Per questo studio, il team ha utilizzato l’apprendimento automatico e altre tecniche per esaminare più di mezzo milione di immagini radar satellitari raccolte nel periodo 2014-2019 per stabilire posizione, estensione e probabili fonti di inquinamento permanente da petrolio. “Le immagini satellitari offrono un modo efficiente per monitorare l’inquinamento da petrolio negli oceani,” ha affermato Hu, “soprattutto in aree difficili da raggiungere per gli esseri umani“.

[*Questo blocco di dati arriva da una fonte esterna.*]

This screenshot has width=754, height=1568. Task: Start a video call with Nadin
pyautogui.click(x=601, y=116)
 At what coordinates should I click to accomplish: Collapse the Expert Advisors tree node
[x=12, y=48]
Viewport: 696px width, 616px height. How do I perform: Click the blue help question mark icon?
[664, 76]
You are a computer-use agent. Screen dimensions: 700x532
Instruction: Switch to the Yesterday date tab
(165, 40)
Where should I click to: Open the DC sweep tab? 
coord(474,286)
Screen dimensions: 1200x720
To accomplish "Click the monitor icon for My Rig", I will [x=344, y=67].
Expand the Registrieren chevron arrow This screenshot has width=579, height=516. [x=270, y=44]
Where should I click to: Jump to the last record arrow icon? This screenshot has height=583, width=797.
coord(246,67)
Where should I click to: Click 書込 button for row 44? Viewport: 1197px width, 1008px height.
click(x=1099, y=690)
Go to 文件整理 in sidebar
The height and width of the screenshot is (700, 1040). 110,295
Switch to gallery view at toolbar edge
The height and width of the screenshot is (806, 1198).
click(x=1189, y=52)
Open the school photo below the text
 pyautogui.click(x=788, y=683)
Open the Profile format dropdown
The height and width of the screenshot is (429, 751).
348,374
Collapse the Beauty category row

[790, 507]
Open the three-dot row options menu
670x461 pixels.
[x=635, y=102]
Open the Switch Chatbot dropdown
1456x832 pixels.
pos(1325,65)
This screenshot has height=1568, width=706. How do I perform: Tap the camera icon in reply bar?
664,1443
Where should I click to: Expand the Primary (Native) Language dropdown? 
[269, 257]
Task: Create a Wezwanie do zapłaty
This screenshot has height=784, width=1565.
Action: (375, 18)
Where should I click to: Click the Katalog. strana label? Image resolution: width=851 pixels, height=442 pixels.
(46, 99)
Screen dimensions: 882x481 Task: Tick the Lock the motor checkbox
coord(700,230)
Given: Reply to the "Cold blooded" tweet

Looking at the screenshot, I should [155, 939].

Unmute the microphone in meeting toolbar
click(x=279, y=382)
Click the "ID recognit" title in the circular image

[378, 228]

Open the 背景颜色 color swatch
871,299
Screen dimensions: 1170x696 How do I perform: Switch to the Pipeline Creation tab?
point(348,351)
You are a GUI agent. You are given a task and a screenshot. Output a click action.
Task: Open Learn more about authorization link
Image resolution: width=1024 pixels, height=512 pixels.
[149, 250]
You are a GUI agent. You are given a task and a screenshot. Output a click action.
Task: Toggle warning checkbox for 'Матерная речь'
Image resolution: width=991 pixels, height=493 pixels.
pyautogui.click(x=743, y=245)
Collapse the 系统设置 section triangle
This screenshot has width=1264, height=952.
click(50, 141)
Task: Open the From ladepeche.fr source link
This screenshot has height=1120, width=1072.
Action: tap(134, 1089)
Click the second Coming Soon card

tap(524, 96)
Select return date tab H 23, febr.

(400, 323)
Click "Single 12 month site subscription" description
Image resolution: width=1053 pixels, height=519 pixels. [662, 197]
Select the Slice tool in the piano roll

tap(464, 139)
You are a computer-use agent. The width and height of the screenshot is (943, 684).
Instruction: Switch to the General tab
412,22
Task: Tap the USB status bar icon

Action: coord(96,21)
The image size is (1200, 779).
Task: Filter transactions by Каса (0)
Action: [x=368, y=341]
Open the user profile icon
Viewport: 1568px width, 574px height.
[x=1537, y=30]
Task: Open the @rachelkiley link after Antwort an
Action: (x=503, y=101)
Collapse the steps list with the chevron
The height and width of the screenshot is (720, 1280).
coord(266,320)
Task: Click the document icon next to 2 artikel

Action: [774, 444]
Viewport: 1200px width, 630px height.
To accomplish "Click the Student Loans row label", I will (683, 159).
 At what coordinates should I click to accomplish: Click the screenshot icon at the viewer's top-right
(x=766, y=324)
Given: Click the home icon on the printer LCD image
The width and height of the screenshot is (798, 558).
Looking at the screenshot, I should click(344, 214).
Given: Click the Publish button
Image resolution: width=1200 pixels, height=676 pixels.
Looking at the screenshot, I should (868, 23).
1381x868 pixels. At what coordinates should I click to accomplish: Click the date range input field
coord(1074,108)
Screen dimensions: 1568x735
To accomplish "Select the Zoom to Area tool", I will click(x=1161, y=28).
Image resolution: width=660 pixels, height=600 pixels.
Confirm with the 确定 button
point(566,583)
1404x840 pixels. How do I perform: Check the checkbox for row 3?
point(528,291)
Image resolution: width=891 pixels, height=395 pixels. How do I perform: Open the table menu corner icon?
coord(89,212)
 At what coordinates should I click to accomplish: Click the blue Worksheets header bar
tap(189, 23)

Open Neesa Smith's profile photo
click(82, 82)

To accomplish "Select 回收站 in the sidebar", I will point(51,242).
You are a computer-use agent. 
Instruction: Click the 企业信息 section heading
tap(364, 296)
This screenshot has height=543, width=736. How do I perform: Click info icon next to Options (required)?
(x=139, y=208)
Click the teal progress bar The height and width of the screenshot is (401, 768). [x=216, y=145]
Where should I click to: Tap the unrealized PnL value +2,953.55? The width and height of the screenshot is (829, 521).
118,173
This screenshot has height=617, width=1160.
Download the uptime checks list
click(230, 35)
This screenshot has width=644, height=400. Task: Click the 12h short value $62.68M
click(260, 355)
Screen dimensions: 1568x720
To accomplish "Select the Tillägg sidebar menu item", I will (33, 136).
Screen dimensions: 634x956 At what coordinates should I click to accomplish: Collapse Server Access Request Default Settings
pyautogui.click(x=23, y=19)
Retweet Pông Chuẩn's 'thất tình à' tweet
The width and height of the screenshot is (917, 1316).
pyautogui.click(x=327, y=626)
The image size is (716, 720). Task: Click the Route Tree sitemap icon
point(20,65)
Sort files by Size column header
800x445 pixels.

“La cosa interessante di questi risultati è la frequenza con cui abbiamo rilevato queste chiazze di petrolio galleggianti: da piccoli rilasci, da navi, da fonti naturali, da oleodotti e poi anche da aree in cui l’industria o le popolazioni producono deflusso che contiene petrolio galleggiante,” ha dichiarato Ian MacDonald, coautore e professore presso il Dipartimento di Scienze della Terra, dell’Oceano e dell’Atmosfera della Florida State University.
Anche una minuscola quantità di petrolio può avere un grande impatto sul plancton che costituisce la base del sistema alimentare oceanico. I pesci larvali sono particolarmente vulnerabili. Altri animali marini, come balene e tartarughe marine, vengono danneggiati quando entrano in contatto con l’olio mentre emergono per respirare.
I ricercatori hanno scoperto che la maggior parte delle chiazze di petrolio si sono registrare vicino alla costa. Circa la metà si trovava entro 25 miglia dalla costa e il 90% entro 100 miglia. I ricercatori hanno trovato relativamente meno chiazze di petrolio vicino alle piattaforme petrolifere nel Golfo del Messico rispetto ad altre parti del mondo, suggerendo che la regolamentazione, l’applicazione e la conformità degli operatori delle piattaforme petrolifere nelle acque statunitensi sono in grado di ridurre le perdite.
La produzione petrolifera offshore rappresentava meno del 2% dell’oleificazione permanente, ma è stato riscontrato che 21 fasce distinte ad alta densità di chiazze di petrolio coincidevano con le rotte marittime.
“Un quadro globale può aiutare a focalizzare la regolamentazione e l’osservanza delle norme per ridurre l’inquinamento da petrolio,” ha affermato Yongxue Liu, autore dello studio e professore presso la School of Geography and Ocean Science dell’Università di Nanchino.